Monitoring with Artificial Intelligence and Machine Learning
Posted in Monitoring on May 26, 2017
Artificial intelligence and machine learning (AI and ML) are so over-hyped today that I usually don’t talk about them. But there are real and valid uses for these technologies in monitoring and performance management. Some companies have already been employing ML and AI with good results for a long time. VividCortex’s own adaptive fault detection uses ML, a fact we don’t generally publicize.
AI and ML aren’t magic, and I think we need a broader understanding of this. And understanding that there are a few types of ML use cases, especially for monitoring, could be useful to a lot of people.
I generally think about AI and ML in terms of three high-level results they can produce, rather than classifying them in terms of how they achieve those results.
Predictive machine learning is the most familiar use case in monitoring and performance management today. When used in this fashion, a data scientist creates algorithms that can learn how systems normally behave. The result is a model of normal behavior that can predict a range of outcomes for the next data point to be observed. If the next observation falls outside the bounds, it’s typically considered an anomaly. This is the basis of many types of anomaly detection.
Preetam Jinka and I wrote the book on using anomaly detection for monitoring. Although we didn’t write extensively about machine learning, machine learning is just a better way (in some cases) to do the same techniques. It isn’t a fundamentally different activity.
Who’s using machine learning to predict how our systems should behave? There’s a long list of vendors and monitoring projects.

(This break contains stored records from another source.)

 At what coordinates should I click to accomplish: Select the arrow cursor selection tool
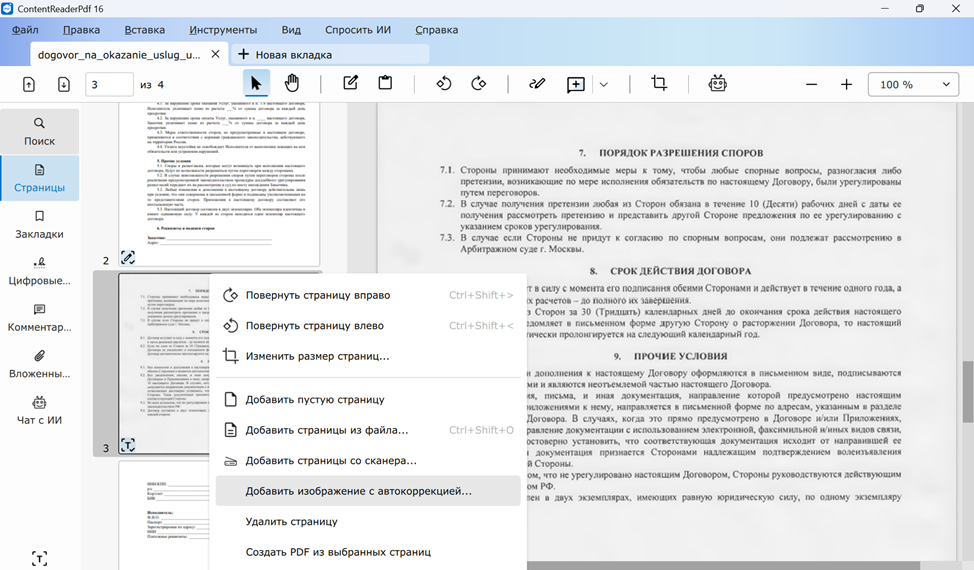pyautogui.click(x=257, y=84)
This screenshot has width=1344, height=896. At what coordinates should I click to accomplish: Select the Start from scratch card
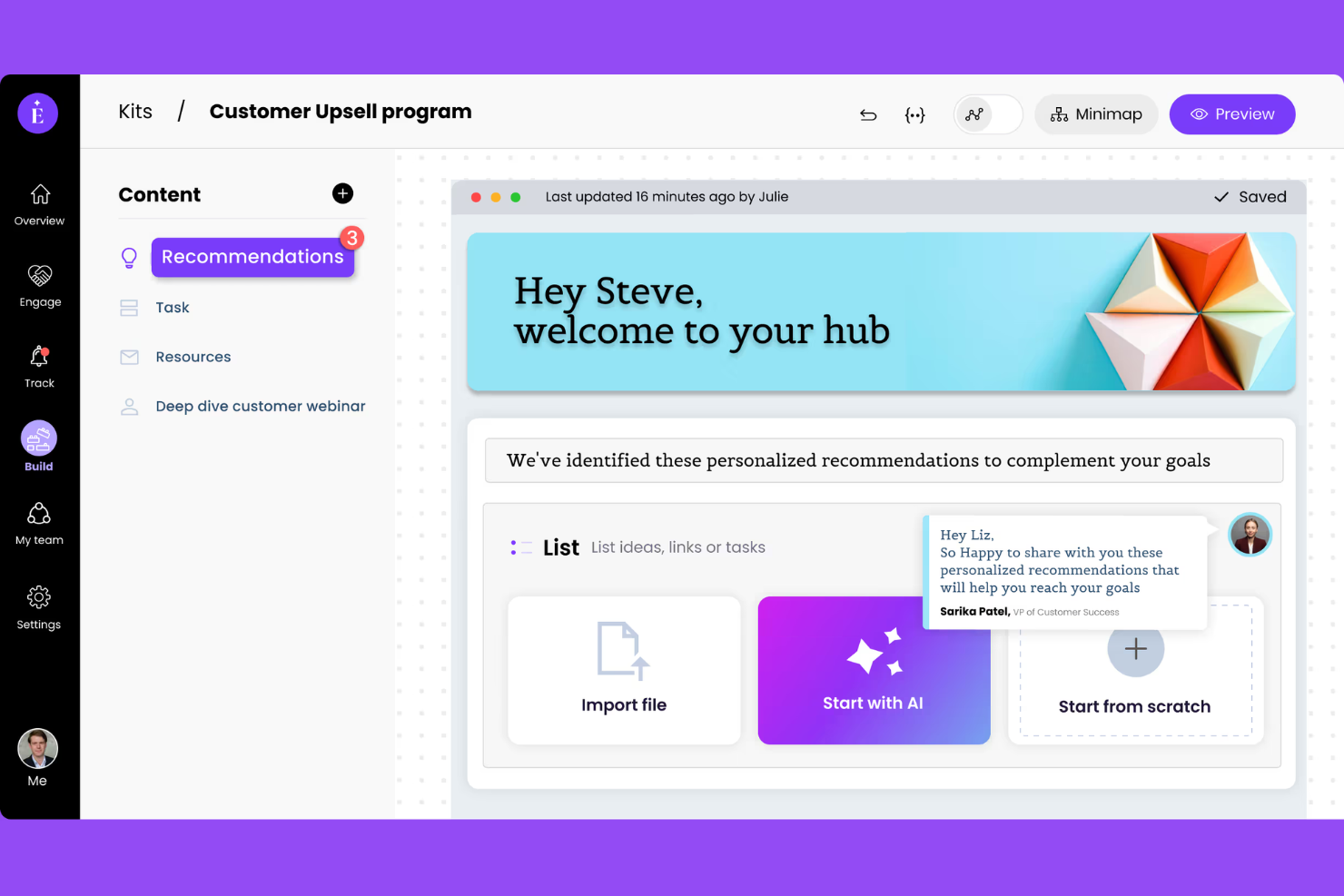click(x=1134, y=670)
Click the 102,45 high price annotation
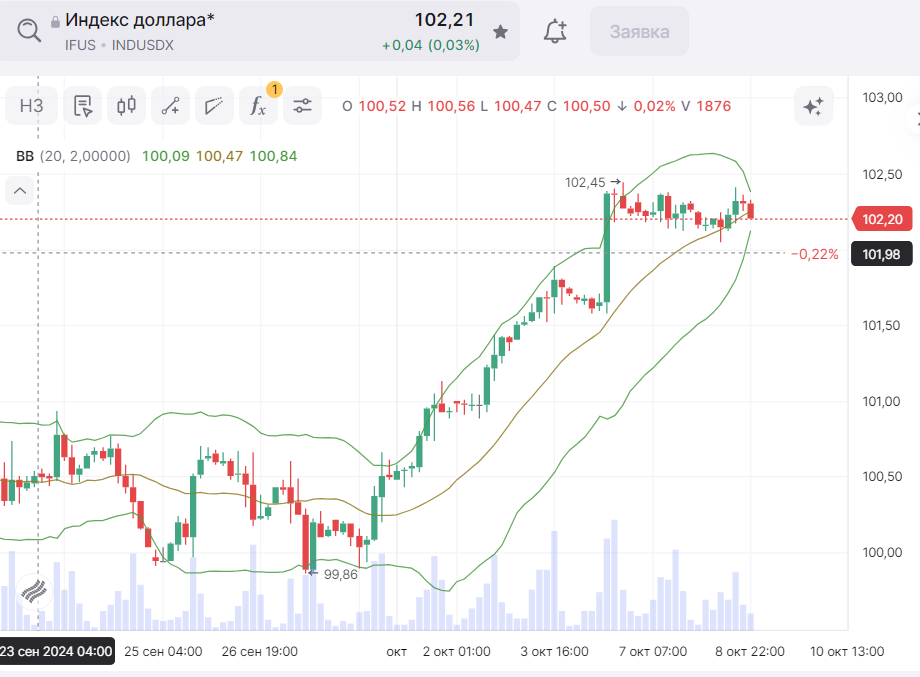Image resolution: width=920 pixels, height=677 pixels. [x=585, y=182]
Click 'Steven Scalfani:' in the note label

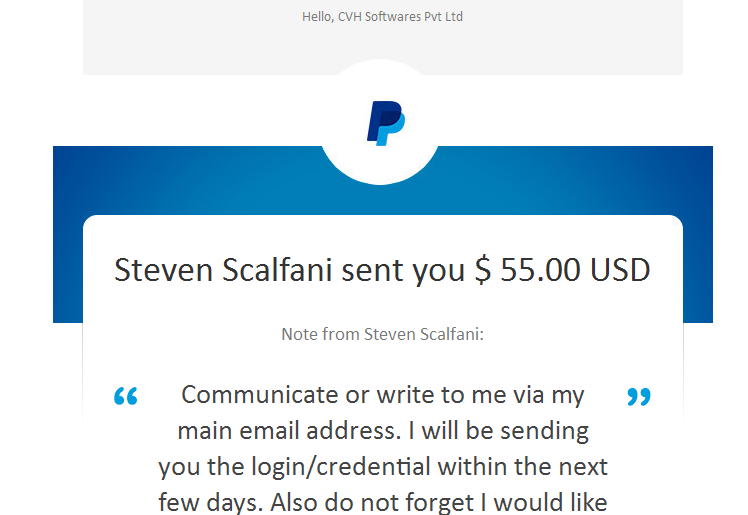point(424,334)
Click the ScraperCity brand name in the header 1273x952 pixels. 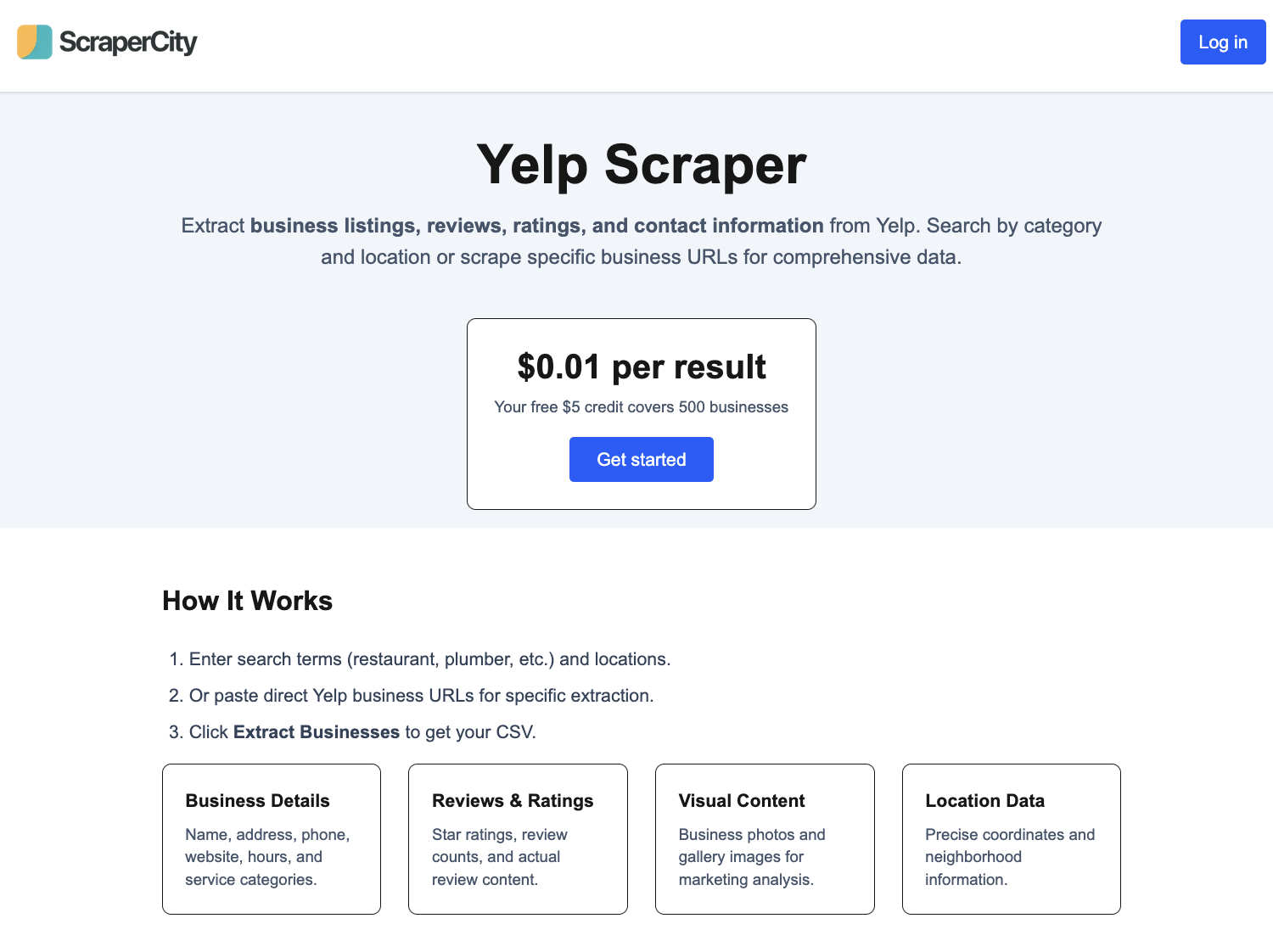129,42
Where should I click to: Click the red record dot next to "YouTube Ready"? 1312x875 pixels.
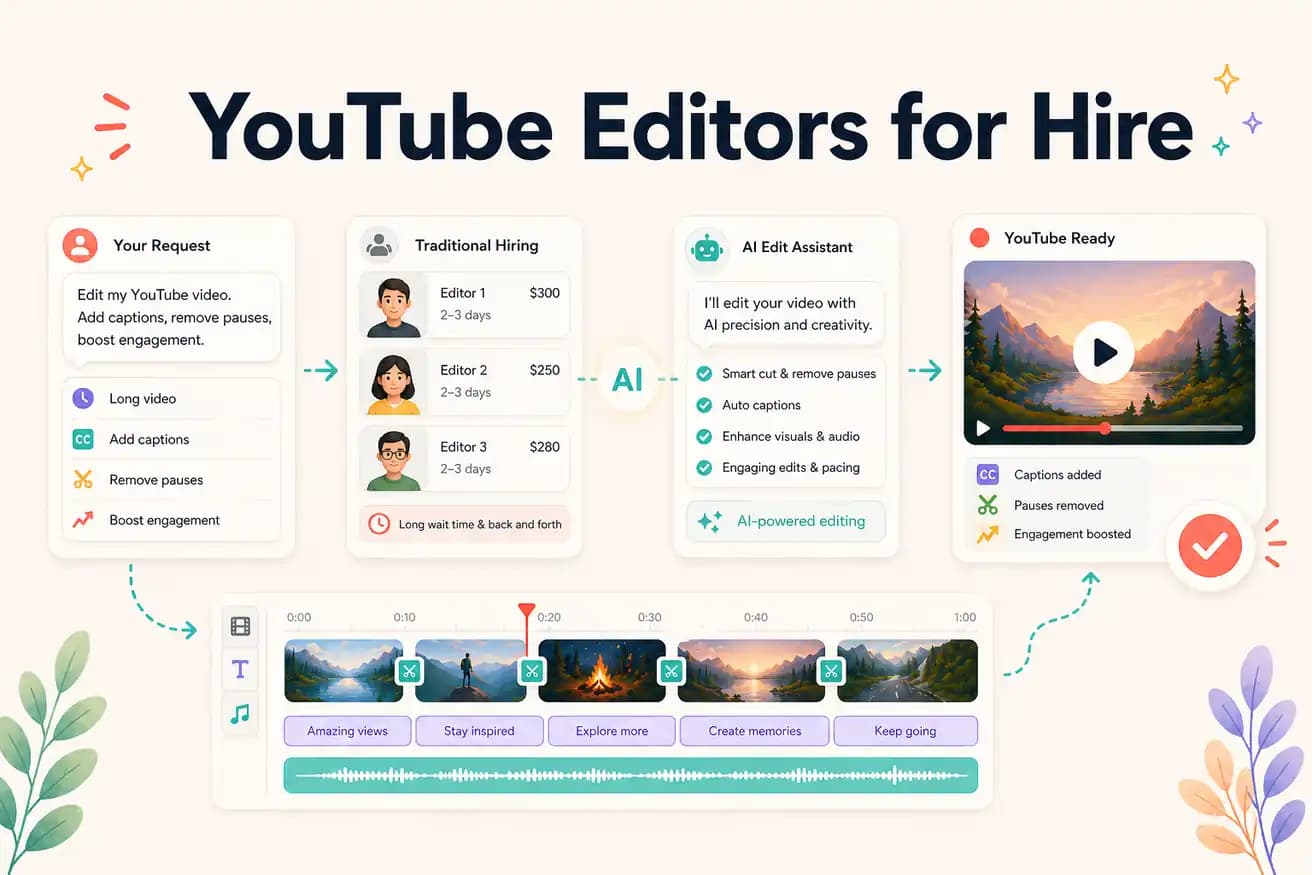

Netuitive, DataDog, Netflix, Facebook, Twitter, and many more. Anomaly detection through machine learning is par for the course these days.
Descriptive machine learning examines data and determines what it means, then describes that in ways that humans or other machines can use. Good examples of this are fairly widespread. Image recognition, for example, uses descriptive machine learning and AI to decide what’s in a picture and then express it in a sentence. You can look at captionbot.ai to see this in action.
What would descriptive ML and AI look like in monitoring? Imagine diagnosing a crash: “I think MySQL got OOM-killed because the InnoDB buffer pool grew larger than memory.” Are any vendors doing this today? I’m not aware of any. I think it’s a hard problem, perhaps not easier than captioning images.
Generative machine learning is descriptive in reverse. Google’s software famously performs this technique, the results of which you can see on their inceptionism gallery.
I can think of a very good use for generative machine learning: creating realistic load tests. Current best practices for evaluating system performance when we can’t observe the systems in production are to run artificial benchmarks and load tests. These clean-room, sterile tests leave a lot to be desired. Generating realistic load to test applications might be commercially useful. Even generating realistic performance data is hard and might be useful.
Bonus: prescriptive. (I added this later, after a discussion with someone.) Prescriptive machine learning would produce instructions: what to do to a system.